• [Pixel coordinate grounding data]

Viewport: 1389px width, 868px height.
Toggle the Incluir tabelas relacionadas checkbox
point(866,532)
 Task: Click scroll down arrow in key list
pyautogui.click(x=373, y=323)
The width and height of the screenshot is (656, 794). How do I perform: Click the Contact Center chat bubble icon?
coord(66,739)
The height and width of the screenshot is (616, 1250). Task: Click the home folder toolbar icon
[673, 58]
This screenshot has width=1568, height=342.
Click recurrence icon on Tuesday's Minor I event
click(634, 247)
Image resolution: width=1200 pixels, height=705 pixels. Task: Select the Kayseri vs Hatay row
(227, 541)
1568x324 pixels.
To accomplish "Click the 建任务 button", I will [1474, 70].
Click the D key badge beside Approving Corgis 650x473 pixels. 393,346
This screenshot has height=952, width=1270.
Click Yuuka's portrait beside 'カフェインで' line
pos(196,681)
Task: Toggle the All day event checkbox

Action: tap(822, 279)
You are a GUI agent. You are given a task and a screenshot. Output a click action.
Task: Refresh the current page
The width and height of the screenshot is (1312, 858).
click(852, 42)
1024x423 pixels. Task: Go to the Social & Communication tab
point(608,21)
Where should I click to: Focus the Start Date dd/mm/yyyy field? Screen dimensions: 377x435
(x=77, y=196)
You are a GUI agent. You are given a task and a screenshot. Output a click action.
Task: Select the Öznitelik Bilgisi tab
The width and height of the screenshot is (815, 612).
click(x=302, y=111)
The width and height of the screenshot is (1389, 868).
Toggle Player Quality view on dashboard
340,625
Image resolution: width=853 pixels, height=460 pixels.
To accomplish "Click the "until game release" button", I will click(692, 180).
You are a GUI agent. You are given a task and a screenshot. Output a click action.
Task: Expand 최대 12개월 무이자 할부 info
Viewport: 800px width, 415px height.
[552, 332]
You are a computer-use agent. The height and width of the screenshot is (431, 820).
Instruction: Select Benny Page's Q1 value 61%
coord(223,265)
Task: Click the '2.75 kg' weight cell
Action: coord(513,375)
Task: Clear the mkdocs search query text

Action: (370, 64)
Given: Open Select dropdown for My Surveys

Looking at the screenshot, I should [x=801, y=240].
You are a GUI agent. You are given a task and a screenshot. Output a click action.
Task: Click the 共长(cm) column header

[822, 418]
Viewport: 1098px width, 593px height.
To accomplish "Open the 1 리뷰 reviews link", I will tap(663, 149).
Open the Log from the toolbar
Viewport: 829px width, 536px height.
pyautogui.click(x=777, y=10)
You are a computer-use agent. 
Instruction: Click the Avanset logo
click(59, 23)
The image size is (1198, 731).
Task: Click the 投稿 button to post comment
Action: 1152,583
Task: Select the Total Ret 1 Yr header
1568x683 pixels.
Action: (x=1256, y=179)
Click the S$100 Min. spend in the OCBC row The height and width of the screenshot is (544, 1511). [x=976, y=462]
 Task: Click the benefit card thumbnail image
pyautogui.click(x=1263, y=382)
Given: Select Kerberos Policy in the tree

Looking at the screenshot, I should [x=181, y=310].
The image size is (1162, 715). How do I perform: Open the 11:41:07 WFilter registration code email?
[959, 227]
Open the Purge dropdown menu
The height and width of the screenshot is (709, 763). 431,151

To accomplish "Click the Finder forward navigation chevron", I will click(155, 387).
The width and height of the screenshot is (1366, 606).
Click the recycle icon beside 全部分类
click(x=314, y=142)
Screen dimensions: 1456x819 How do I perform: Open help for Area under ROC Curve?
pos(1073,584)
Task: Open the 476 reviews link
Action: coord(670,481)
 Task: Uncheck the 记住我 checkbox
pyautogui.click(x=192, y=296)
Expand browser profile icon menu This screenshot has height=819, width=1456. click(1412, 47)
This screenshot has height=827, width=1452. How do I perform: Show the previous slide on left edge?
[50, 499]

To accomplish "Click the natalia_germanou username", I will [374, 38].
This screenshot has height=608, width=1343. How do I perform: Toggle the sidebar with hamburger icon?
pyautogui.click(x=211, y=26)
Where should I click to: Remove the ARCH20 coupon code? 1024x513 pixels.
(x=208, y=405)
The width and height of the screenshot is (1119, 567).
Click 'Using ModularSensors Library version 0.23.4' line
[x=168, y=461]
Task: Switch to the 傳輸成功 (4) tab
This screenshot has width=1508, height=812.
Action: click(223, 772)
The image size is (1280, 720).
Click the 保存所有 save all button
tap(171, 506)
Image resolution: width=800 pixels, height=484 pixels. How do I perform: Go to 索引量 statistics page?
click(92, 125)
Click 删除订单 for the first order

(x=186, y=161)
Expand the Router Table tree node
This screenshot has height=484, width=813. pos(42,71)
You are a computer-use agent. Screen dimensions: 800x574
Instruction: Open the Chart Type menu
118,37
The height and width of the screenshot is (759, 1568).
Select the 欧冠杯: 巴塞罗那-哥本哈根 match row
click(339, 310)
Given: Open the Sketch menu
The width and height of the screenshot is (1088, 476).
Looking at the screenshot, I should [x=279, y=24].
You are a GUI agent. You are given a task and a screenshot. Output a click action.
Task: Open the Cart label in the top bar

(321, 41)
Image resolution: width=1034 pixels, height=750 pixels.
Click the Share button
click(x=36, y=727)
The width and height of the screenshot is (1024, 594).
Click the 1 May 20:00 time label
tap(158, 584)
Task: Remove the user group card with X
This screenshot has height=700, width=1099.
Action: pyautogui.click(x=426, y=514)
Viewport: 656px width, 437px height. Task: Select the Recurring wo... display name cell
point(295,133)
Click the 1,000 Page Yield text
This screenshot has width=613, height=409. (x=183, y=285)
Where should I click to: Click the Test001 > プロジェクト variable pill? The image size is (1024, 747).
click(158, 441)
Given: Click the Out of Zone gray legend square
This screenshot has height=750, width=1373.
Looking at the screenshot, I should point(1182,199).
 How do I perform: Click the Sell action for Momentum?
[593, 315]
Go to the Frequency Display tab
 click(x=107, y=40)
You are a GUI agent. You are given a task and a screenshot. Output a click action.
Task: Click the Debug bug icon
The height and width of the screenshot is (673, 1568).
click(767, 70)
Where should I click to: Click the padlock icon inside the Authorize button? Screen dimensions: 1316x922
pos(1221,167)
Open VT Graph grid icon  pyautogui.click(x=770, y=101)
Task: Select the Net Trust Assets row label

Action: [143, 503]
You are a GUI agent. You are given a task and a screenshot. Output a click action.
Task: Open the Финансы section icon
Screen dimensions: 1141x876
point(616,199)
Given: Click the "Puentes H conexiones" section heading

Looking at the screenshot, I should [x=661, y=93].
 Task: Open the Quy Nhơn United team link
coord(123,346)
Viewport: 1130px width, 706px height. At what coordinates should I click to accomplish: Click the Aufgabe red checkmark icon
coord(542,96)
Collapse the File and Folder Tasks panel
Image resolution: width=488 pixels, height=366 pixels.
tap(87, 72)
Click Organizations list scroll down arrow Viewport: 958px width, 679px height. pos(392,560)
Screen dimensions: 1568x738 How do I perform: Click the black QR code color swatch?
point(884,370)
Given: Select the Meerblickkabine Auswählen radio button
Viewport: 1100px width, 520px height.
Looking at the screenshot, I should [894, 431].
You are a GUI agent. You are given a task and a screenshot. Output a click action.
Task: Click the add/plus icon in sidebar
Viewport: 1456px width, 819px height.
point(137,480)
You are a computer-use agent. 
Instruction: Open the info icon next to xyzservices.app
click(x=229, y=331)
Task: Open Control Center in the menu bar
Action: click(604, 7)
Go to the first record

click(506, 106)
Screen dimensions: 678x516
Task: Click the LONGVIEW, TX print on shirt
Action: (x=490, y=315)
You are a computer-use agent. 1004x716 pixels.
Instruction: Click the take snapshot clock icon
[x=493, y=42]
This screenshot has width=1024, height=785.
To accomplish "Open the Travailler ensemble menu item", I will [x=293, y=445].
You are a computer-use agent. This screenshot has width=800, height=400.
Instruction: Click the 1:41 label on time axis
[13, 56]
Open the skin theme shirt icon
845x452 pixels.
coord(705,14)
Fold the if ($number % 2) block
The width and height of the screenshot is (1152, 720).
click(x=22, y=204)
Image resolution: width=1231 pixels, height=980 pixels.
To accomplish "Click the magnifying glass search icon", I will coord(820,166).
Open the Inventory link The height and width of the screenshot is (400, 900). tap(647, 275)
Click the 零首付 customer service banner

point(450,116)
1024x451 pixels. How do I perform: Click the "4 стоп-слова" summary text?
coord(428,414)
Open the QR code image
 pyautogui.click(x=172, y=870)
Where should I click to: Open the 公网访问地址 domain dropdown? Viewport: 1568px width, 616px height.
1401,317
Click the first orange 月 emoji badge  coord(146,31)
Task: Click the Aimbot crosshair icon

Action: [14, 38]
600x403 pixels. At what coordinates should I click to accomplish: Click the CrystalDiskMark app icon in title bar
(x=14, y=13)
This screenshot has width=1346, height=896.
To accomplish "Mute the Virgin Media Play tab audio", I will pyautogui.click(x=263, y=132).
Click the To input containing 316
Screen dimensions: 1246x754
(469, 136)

• [Prompt]
Some lines above contain the word "computer". Copy each of them.

• [Answer box]
You are a computer-use agent. The height and width of the screenshot is (431, 820).
You are a computer-use agent. 
You are a computer-use agent. Screen dimensions: 800x574
You are a computer-use agent. 
You are a computer-use agent. 1004x716 pixels.
You are a computer-use agent. This screenshot has width=800, height=400.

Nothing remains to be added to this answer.